The Massachusetts Institute of Technology announced it will once again require applicants to take the SAT or ACT, reversing a Covid-era policy that made the standardized tests optional and rejecting the idea that the tests hurt diversity.
“Our research shows standardized tests help us better assess the academic preparedness of all applicants, and also help us identify socioeconomically disadvantaged students who lack access to advanced coursework or other enrichment opportunities that would otherwise demonstrate their readiness for MIT,” Dean of Admissions Stu Schmill wrote in a blog post Monday.
“We believe a requirement is more equitable and transparent than a test-optional policy.”

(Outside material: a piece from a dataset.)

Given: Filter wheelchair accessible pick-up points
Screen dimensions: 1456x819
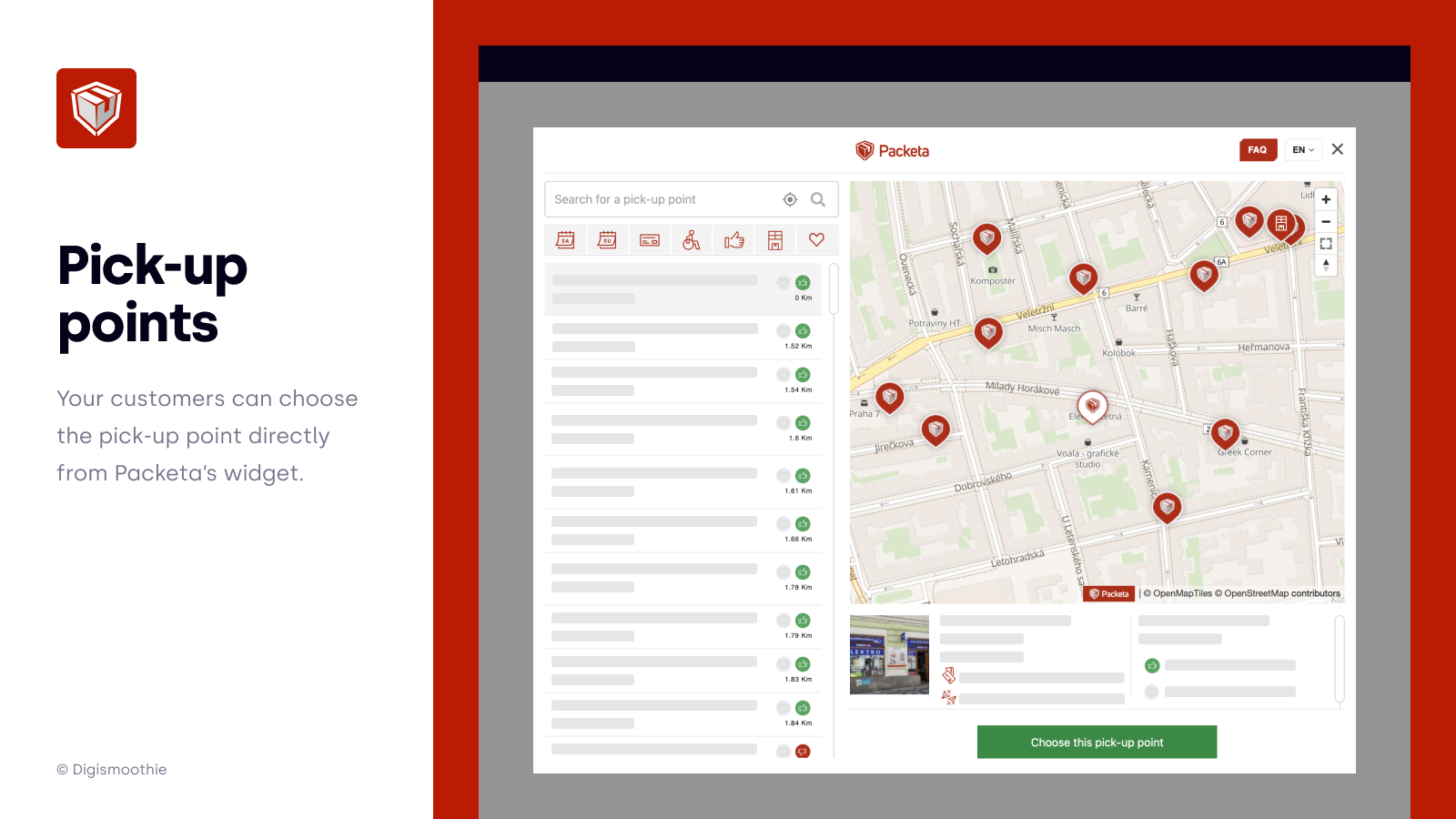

The requirement applies to those hoping to enter the Cambridge, Massachusetts, university in 2023.
The decision comes after a number of elite universities, including MIT, did away with the test requirements in 2020 and 2021 due to disruptions caused by the pandemic. The entirety of the Ivy League and the University of California system were among the more than 1,800 colleges and universities that dropped testing requirements for students entering in fall 2022, according to the non-profit advocacy group National Center for Fair & Open Testing, or FairTest.
The SAT and ACT tests have long been criticized for bias against those from poor households as well as Black and Hispanic students. The high-stakes nature of the tests means that those with more resources can afford to take expensive test prep courses — or even, as the 2019 college admissions scam revealed, to cheat.
Bob Schaeffer, the executive director of FairTest, said in a statement in December that the test-optional policy had proved its effectiveness.